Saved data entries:

>>>>>

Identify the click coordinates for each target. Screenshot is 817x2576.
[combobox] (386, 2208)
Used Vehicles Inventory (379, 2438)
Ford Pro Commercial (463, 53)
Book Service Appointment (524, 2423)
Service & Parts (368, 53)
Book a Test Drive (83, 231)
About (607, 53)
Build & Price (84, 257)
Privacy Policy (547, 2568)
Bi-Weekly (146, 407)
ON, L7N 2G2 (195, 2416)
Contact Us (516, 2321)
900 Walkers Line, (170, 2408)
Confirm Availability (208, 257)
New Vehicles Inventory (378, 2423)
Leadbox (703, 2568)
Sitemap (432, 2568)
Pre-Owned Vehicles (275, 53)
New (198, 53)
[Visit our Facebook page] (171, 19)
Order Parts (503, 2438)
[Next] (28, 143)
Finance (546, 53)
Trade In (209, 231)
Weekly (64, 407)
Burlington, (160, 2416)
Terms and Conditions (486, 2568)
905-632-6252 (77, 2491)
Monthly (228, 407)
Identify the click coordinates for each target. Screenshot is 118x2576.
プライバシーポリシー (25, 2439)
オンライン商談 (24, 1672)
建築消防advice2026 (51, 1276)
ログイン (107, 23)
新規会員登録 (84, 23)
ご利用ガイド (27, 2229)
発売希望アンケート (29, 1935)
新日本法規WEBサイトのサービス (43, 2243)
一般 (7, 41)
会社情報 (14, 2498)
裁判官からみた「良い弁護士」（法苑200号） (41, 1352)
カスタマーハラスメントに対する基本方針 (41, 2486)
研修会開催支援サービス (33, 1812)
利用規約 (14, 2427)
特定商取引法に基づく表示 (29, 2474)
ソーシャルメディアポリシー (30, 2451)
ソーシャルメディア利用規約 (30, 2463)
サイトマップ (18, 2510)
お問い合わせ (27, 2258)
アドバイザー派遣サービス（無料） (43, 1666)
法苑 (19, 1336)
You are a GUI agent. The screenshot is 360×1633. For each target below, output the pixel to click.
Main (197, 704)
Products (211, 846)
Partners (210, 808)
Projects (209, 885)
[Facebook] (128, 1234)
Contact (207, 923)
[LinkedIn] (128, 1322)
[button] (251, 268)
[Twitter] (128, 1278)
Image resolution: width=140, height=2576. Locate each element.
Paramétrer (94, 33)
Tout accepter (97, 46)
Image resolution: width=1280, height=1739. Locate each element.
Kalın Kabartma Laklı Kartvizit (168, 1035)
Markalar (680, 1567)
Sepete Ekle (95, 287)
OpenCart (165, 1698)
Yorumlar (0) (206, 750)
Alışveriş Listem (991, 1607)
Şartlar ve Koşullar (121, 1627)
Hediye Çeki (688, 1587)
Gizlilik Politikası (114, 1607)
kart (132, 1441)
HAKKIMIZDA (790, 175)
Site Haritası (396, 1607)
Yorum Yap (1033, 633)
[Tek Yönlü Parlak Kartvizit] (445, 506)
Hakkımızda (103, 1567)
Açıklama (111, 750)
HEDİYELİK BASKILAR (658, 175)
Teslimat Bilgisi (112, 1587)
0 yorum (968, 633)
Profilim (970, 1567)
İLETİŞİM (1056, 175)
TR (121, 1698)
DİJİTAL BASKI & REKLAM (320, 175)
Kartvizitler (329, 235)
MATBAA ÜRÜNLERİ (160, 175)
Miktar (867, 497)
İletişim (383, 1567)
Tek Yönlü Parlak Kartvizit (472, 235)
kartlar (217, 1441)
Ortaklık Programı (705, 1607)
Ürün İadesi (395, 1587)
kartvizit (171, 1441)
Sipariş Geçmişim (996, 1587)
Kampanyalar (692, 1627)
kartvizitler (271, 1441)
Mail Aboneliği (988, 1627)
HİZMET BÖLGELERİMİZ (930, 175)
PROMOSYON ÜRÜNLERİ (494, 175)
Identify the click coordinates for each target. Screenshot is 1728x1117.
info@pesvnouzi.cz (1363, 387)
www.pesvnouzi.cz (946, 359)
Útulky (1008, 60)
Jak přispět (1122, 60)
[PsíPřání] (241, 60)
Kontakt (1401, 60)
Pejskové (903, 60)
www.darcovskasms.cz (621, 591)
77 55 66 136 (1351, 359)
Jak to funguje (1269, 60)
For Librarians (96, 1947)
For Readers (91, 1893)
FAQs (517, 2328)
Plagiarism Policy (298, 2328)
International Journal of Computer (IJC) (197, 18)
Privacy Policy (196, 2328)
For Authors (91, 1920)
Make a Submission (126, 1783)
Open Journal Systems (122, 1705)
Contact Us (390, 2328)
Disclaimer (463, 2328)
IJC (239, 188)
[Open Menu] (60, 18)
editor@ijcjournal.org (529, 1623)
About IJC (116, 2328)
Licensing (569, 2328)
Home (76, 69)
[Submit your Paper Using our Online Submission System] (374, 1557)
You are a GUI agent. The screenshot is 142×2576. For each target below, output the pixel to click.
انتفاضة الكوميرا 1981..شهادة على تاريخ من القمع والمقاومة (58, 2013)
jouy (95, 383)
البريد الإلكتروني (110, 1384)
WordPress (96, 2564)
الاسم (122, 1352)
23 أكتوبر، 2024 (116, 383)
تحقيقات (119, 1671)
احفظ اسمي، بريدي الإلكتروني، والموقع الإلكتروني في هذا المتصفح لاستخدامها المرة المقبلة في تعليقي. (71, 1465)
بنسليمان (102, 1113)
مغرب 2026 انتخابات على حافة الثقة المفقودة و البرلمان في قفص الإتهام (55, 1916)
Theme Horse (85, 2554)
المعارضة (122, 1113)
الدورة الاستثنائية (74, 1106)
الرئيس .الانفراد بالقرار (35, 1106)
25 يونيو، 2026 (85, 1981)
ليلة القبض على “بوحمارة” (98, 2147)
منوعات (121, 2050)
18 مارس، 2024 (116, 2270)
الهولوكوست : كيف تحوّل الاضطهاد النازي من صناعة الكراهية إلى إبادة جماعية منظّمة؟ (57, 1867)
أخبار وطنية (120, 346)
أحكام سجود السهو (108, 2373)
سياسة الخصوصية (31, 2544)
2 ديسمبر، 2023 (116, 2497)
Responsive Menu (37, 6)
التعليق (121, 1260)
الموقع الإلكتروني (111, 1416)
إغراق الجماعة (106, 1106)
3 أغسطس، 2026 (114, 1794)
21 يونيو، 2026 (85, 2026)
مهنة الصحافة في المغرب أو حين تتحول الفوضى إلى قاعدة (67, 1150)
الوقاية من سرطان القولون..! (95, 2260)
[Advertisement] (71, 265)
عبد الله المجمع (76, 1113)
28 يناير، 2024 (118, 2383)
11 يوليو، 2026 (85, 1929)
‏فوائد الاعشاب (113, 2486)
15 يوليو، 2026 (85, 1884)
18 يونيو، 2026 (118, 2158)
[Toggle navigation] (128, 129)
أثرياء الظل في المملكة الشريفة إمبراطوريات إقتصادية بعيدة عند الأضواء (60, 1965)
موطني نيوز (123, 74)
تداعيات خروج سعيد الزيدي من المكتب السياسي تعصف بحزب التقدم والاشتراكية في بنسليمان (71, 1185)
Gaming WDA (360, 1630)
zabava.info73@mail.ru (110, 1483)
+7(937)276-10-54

<<<<<

Problem to solve:
Copy out all lines above that include the string "coordinates".

Solution below:
Identify the click coordinates for each target. Screenshot is 817x2576.
Identify the click coordinates for each target. Screenshot is 118x2576.
Identify the click coordinates for each target. Screenshot is 1728x1117.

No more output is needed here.